In this first task, you will create a deep learning model to classify images of skin lesions into one of seven classes: 

1.   "MEL" = Melanoma
2.   "NV" = Melanocytic nevus
3.   "BCC" = Basal cell carcinoma
4.   "AKIEC" = Actinic keratosis
5.   "BKL" = Benign keratosis
6.   "DF" = Dermatofibroma
7.   "VASC" = Vascular lesion

The data for this task is a subset of: https://challenge2018.isic-archive.com/task3/

The data for this task is inside the `/content/data/img` folder. It contains ~3,800 images named like `ISIC_000000.jpg` and the following label files:

*   `/content/data/img/train.csv`
*   `/content/data/img/val.csv`
*   `/content/data/img/train_small.csv`
*   `/content/data/img/val_small.csv`

The `small` versions are the first 200 lines of each partition and are included for debugging purposes. To save time, ensure your code runs on the `small` versions first.

**NOTE**: To explore the labels, you can click the above hyperlinks to open the relevant csv file.

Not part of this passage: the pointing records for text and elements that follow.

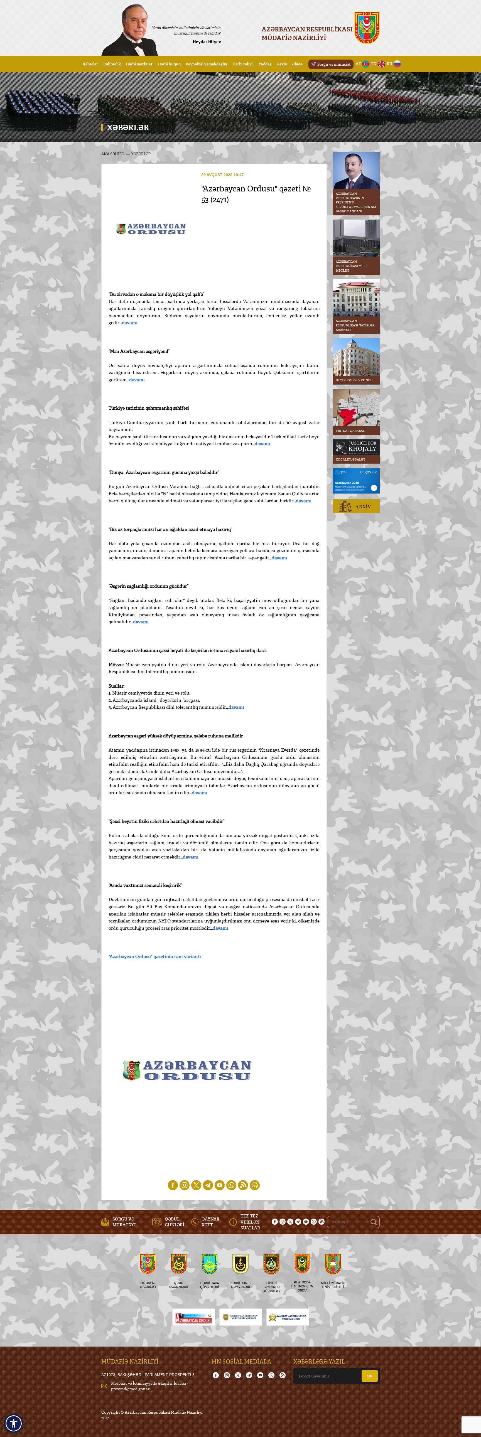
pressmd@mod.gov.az (130, 1388)
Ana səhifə (112, 153)
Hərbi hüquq (169, 64)
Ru (389, 63)
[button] (14, 1423)
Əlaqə (297, 64)
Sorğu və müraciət (334, 64)
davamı (130, 322)
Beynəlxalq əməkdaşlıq (206, 64)
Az (358, 63)
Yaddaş (265, 64)
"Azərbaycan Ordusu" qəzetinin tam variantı (155, 956)
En (374, 63)
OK (369, 1376)
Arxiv (282, 64)
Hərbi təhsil (243, 64)
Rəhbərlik (112, 64)
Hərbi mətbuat (139, 64)
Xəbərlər (90, 64)
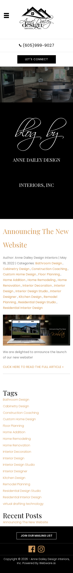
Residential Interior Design (23, 308)
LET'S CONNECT (36, 59)
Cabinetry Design (16, 269)
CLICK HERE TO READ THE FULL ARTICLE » (33, 367)
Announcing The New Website (25, 522)
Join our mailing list (36, 536)
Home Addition (14, 280)
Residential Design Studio (37, 302)
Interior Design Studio (31, 291)
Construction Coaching (49, 269)
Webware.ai (47, 563)
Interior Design (13, 458)
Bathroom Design (48, 263)
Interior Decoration (37, 285)
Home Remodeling (41, 280)
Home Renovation (16, 445)
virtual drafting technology (23, 504)
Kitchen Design (30, 297)
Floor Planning (49, 274)
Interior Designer (15, 471)
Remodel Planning (16, 484)
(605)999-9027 (38, 45)
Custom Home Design (19, 274)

## Task 1a. Explore the training set

**MARKS**: 5 (Code 3, Reports 2)

**INSTRUCTIONS**: Check for data issues, as we have done in the labs. Check the class distribution and at least 1 other potential data issue. Hint: Look in `explore.py` for a function that can plot the class distribution.

**REPORT**: What did you check for? What data issues are present in this dataset?

In [None]:
import pandas as pd

IMG_CLASS_NAMES = ["MEL", "NV", "BCC", "AKIEC", "BKL", "DF", "VASC"]

train_df = pd.read_csv('/content/data/img/train.csv')
val_df = pd.read_csv('/content/data/img/val.csv')
train_df.head()

In [None]:
from PIL import Image
# Change the filename to view other examples from the dataset 
display(Image.open('/content/data/img/ISIC_0024306.jpg'))

In [None]:
import explore

# TODO - Check for data issues
# Hint: You can convert from one-hot to integers with argmax
#       This way you can convert 1, 0, 0, 0, 0, 0, 0  to class 0 
#                                0, 1, 0, 0, 0, 0, 0  to class 1
#                                0, 0, 1, 0, 0, 0, 0  to class 2
# so it should be something like the following: 
# train_labels = train_df.values[....].argmax(....)
# val_labels = val_df.values[....].argmax(....)
#     - you need to fill in the ... parts with the correct values.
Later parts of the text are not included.